▶ **WHAT YOU ARE ASKED TO DO**:
Return the entries below in full. Keep every word as it is.

***

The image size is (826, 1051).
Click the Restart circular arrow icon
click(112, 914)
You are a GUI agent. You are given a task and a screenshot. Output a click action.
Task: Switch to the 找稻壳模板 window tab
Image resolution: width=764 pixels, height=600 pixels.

***

▶ **SOLUTION TO THIS TASK**:
The image size is (826, 1051).
Click the Restart circular arrow icon
click(112, 914)
You are a GUI agent. You are given a task and a screenshot. Output a click action.
Task: Switch to the 找稻壳模板 window tab
Image resolution: width=764 pixels, height=600 pixels.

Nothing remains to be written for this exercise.